ENTRIES SUPPLIED
################
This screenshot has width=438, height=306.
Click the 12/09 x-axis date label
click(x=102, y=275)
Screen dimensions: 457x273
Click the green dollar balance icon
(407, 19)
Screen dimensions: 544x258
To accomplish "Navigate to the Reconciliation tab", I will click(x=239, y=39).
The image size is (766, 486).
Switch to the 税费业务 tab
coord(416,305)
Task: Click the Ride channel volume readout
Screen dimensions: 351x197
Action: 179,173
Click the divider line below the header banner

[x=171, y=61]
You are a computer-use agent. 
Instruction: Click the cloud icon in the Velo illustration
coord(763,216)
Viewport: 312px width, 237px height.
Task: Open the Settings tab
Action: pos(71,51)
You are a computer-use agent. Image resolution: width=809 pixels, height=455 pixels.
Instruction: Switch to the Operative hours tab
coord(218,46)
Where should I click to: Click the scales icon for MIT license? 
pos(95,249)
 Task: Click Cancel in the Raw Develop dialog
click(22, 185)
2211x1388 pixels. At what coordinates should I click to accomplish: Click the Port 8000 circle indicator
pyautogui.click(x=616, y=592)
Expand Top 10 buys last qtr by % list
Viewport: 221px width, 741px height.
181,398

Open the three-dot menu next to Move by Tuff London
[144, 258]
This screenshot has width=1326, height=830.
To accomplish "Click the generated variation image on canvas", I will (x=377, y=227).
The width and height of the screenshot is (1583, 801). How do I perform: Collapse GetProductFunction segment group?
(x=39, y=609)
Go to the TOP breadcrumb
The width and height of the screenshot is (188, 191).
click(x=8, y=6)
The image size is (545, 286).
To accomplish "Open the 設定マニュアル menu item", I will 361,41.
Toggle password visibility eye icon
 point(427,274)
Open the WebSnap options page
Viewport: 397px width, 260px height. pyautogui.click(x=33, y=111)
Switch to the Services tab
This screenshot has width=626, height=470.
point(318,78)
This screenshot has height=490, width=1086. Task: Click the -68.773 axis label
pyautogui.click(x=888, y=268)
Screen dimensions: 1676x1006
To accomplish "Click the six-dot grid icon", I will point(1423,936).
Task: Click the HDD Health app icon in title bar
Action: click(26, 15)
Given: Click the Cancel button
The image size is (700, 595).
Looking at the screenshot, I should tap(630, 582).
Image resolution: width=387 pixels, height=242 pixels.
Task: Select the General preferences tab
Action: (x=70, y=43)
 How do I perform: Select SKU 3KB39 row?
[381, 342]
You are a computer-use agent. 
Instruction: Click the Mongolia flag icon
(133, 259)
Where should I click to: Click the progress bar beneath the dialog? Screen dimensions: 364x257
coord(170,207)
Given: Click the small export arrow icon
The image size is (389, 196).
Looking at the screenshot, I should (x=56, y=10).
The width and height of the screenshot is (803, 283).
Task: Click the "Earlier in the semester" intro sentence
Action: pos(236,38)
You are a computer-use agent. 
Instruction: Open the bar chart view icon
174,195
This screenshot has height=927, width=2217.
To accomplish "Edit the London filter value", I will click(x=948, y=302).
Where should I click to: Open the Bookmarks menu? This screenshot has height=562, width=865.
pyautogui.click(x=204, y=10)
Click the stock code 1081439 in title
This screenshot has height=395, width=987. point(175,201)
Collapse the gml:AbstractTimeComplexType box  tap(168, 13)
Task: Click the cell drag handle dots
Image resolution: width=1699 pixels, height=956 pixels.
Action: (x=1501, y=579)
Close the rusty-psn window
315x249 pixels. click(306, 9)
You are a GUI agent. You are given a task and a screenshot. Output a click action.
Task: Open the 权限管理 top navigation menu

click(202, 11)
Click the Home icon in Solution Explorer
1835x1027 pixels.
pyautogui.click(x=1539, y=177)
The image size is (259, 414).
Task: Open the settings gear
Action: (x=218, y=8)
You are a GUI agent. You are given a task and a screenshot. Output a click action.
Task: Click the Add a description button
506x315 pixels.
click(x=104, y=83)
################
WHAT TO WORK ON
Retype all of the lines above without changing anything.

OUTPUT BELOW
This screenshot has width=438, height=306.
Click the 12/09 x-axis date label
click(x=102, y=275)
Screen dimensions: 457x273
Click the green dollar balance icon
(407, 19)
Screen dimensions: 544x258
To accomplish "Navigate to the Reconciliation tab", I will click(x=239, y=39).
The image size is (766, 486).
Switch to the 税费业务 tab
coord(416,305)
Task: Click the Ride channel volume readout
Screen dimensions: 351x197
Action: 179,173
Click the divider line below the header banner

[x=171, y=61]
You are a computer-use agent. 
Instruction: Click the cloud icon in the Velo illustration
coord(763,216)
Viewport: 312px width, 237px height.
Task: Open the Settings tab
Action: pos(71,51)
You are a computer-use agent. Image resolution: width=809 pixels, height=455 pixels.
Instruction: Switch to the Operative hours tab
coord(218,46)
Where should I click to: Click the scales icon for MIT license? 
pos(95,249)
 Task: Click Cancel in the Raw Develop dialog
click(22, 185)
2211x1388 pixels. At what coordinates should I click to accomplish: Click the Port 8000 circle indicator
pyautogui.click(x=616, y=592)
Expand Top 10 buys last qtr by % list
Viewport: 221px width, 741px height.
181,398

Open the three-dot menu next to Move by Tuff London
[144, 258]
This screenshot has width=1326, height=830.
To accomplish "Click the generated variation image on canvas", I will (x=377, y=227).
The width and height of the screenshot is (1583, 801). How do I perform: Collapse GetProductFunction segment group?
(x=39, y=609)
Go to the TOP breadcrumb
The width and height of the screenshot is (188, 191).
click(x=8, y=6)
The image size is (545, 286).
To accomplish "Open the 設定マニュアル menu item", I will 361,41.
Toggle password visibility eye icon
 point(427,274)
Open the WebSnap options page
Viewport: 397px width, 260px height. pyautogui.click(x=33, y=111)
Switch to the Services tab
This screenshot has width=626, height=470.
point(318,78)
This screenshot has height=490, width=1086. Task: Click the -68.773 axis label
pyautogui.click(x=888, y=268)
Screen dimensions: 1676x1006
To accomplish "Click the six-dot grid icon", I will point(1423,936).
Task: Click the HDD Health app icon in title bar
Action: click(26, 15)
Given: Click the Cancel button
The image size is (700, 595).
Looking at the screenshot, I should tap(630, 582).
Image resolution: width=387 pixels, height=242 pixels.
Task: Select the General preferences tab
Action: (x=70, y=43)
 How do I perform: Select SKU 3KB39 row?
[381, 342]
You are a computer-use agent. 
Instruction: Click the Mongolia flag icon
(133, 259)
Where should I click to: Click the progress bar beneath the dialog? Screen dimensions: 364x257
coord(170,207)
Given: Click the small export arrow icon
The image size is (389, 196).
Looking at the screenshot, I should (x=56, y=10).
The width and height of the screenshot is (803, 283).
Task: Click the "Earlier in the semester" intro sentence
Action: pos(236,38)
You are a computer-use agent. 
Instruction: Open the bar chart view icon
174,195
This screenshot has height=927, width=2217.
To accomplish "Edit the London filter value", I will click(x=948, y=302).
Where should I click to: Open the Bookmarks menu? This screenshot has height=562, width=865.
pyautogui.click(x=204, y=10)
Click the stock code 1081439 in title
This screenshot has height=395, width=987. point(175,201)
Collapse the gml:AbstractTimeComplexType box  tap(168, 13)
Task: Click the cell drag handle dots
Image resolution: width=1699 pixels, height=956 pixels.
Action: (x=1501, y=579)
Close the rusty-psn window
315x249 pixels. click(306, 9)
You are a GUI agent. You are given a task and a screenshot. Output a click action.
Task: Open the 权限管理 top navigation menu

click(202, 11)
Click the Home icon in Solution Explorer
1835x1027 pixels.
pyautogui.click(x=1539, y=177)
The image size is (259, 414).
Task: Open the settings gear
Action: (x=218, y=8)
You are a GUI agent. You are given a task and a screenshot. Output a click action.
Task: Click the Add a description button
506x315 pixels.
click(x=104, y=83)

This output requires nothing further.